Psychedelic music can be found in all genres of music. Rock n’ roll does not have the corner on this form of expression. True its roots primarily come from rock n’ roll of the 1960’s when artists would combine electric sounds and Eastern influences stimulated by the use of mind-altering drugs (LSD being the catalyst for most psychedelic music of the Sixties). Nevertheless, psychedelic music could be found in folk, pop, soul and even Western art music.
Also known as Acid Rock, psychedelic music can be defined as simply surrealism or dream like. The Beatles are well known for their psychedelic music of the mid Sixties. Songs such as “Lucy in the Sky with Diamonds” and “I Am the Walrus” were supposedly drug induced. Many artists and their music of the Sixties have been associated with hallucinogenic drug use. Acts included Jimi Hendrix, The Grateful Dead, Cream, Jefferson Airplane and The Doors. The real question being, were these acid rock songs written while on acid (LSD) or is it simply music one listens to while on acid? If I were to guess I would say a little of both.
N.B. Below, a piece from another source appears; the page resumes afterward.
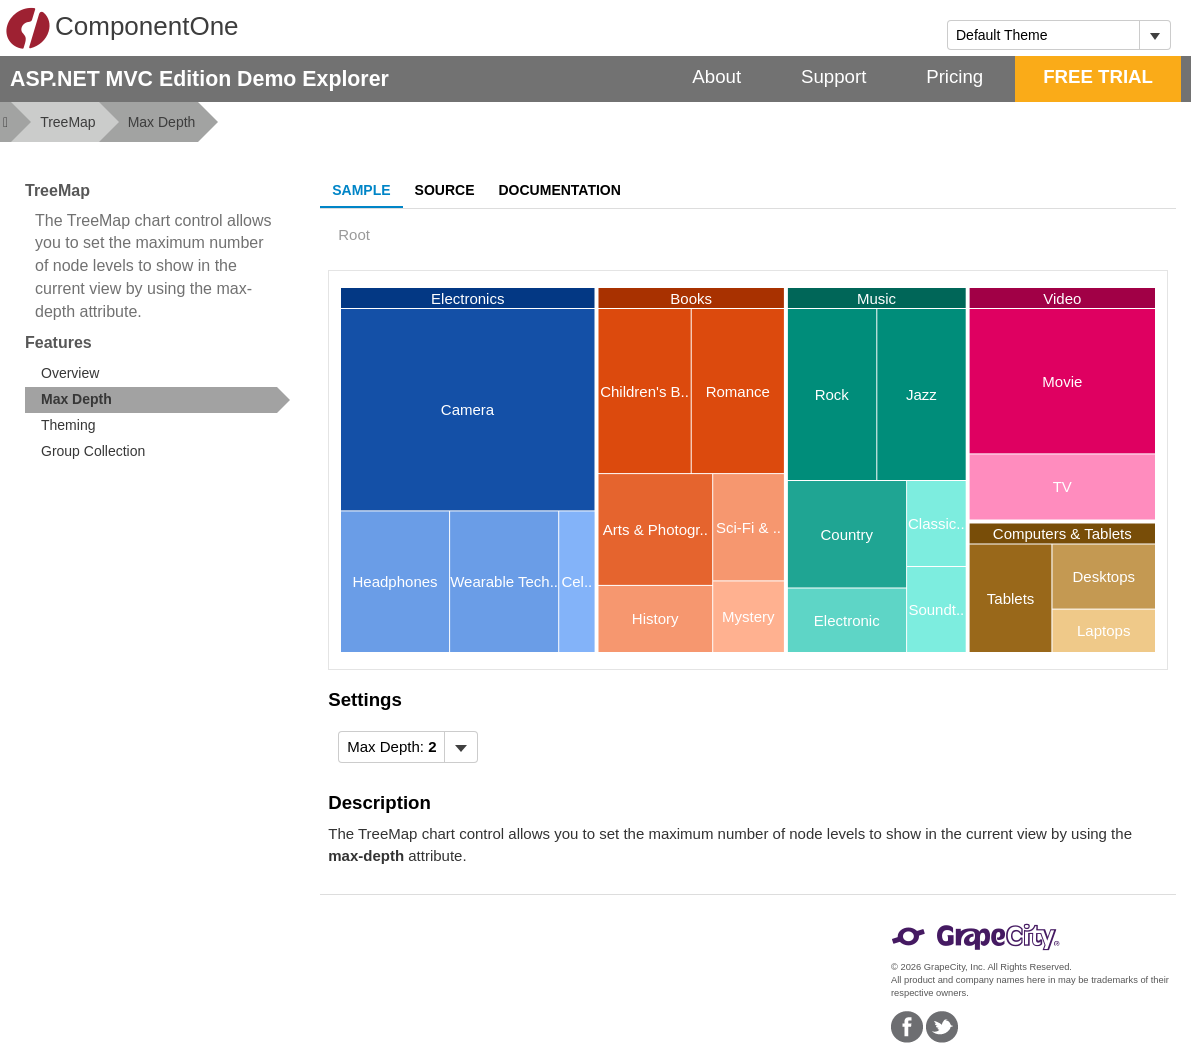 The image size is (1191, 1043). Describe the element at coordinates (445, 190) in the screenshot. I see `Source [tab]` at that location.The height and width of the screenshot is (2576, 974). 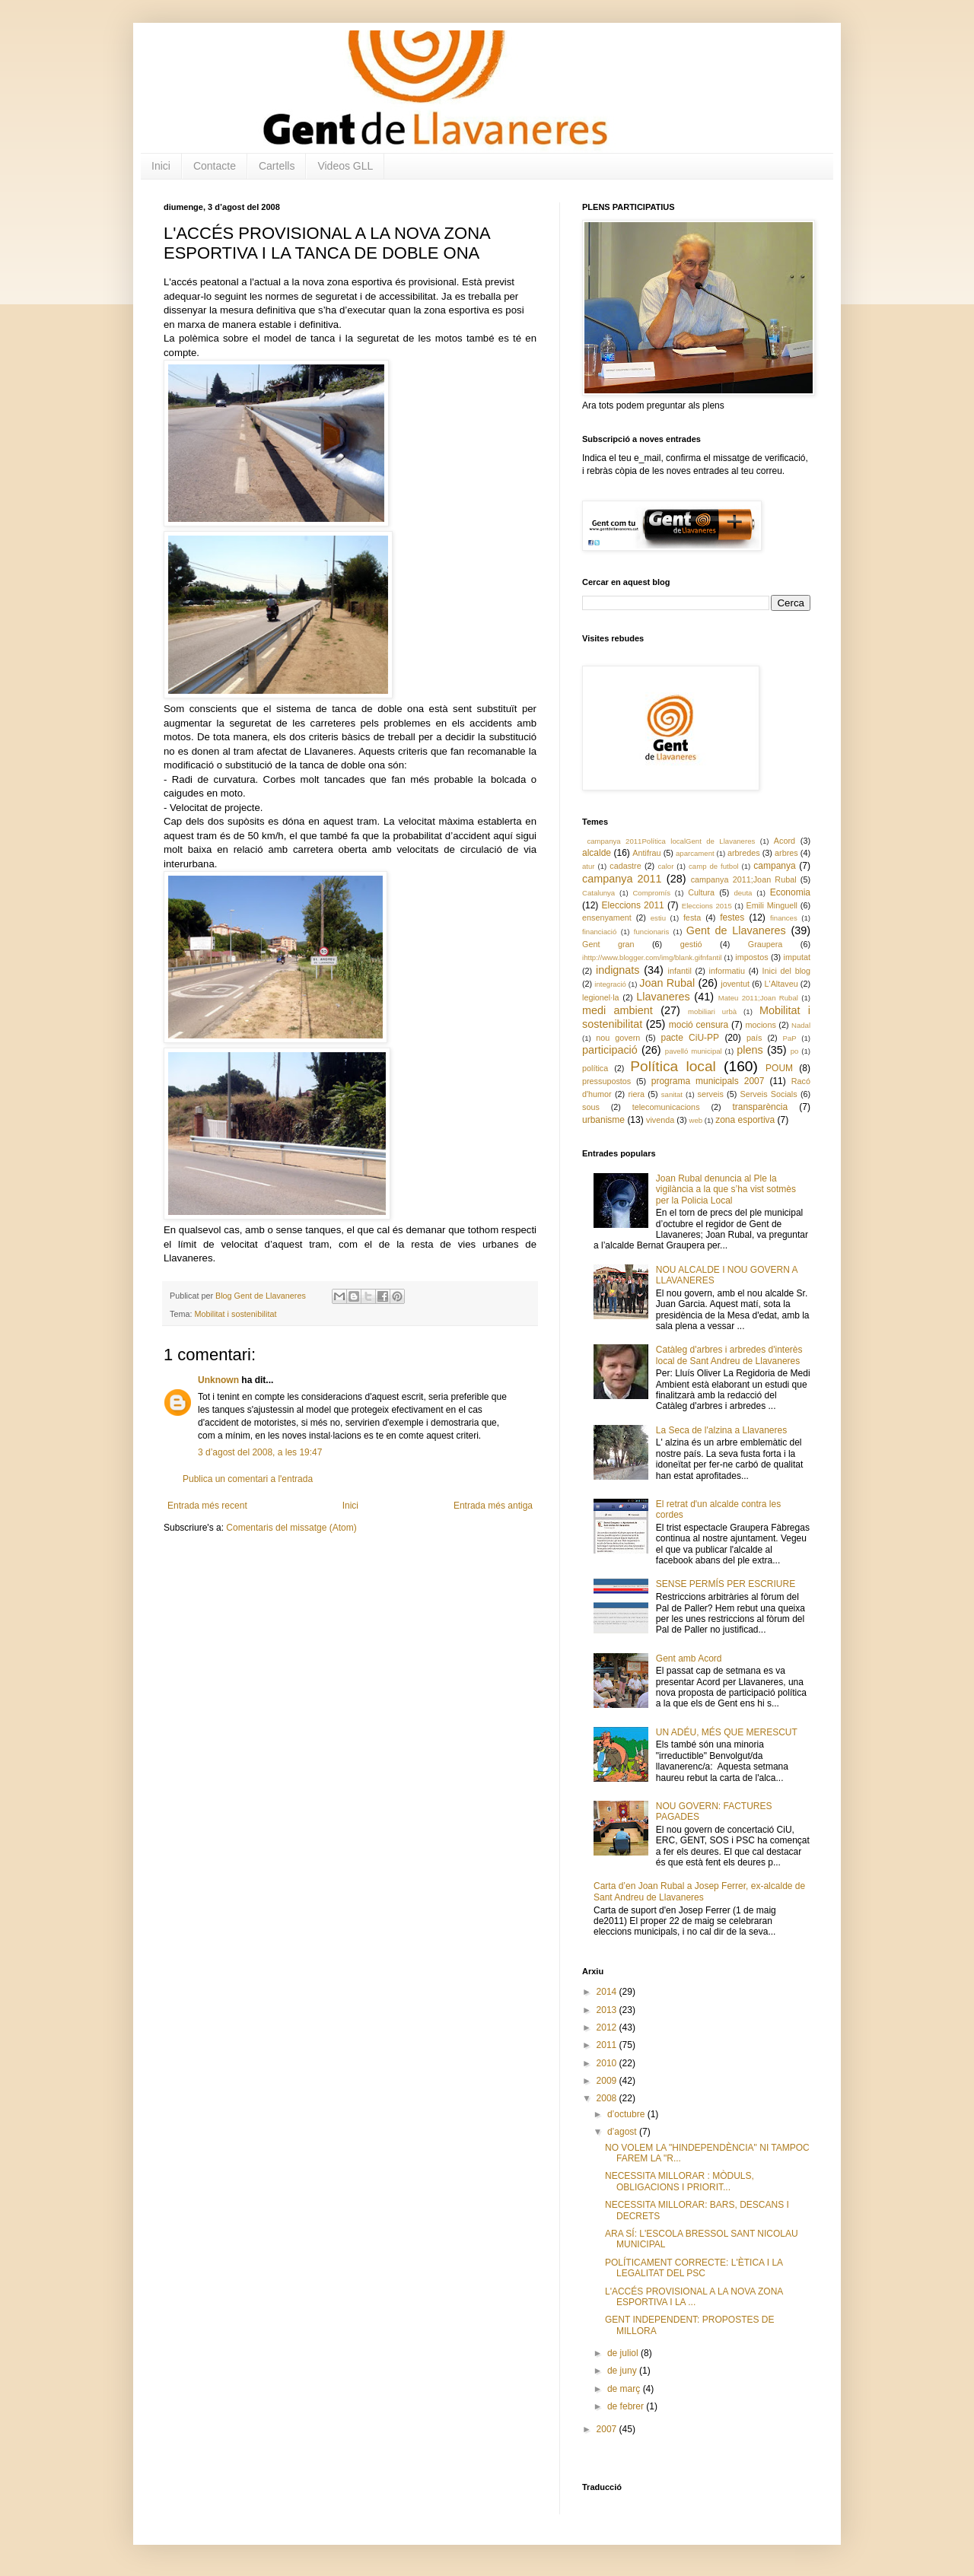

One needs to keep this in the back of his mind–the music business is just that a business. A big part of an artist’s success is perception, good or bad. Whatever will sell records.
Other acts of the Sixties that have over the years been considered psychedelic music makers are Iron Butterfly, The Byrds, Big Brother and the Holding Company and Country Joe and the Fish. Even the Beach Boys and Brian Wilson’s efforts to match The Beatles released the album “Pet Sounds”. Later the single “Good Vibrations” would become a big Beach Boys hit.
Since its conception in the Sixties, psychedelic rock or acid rock still plays an influential roll to artists and performers today.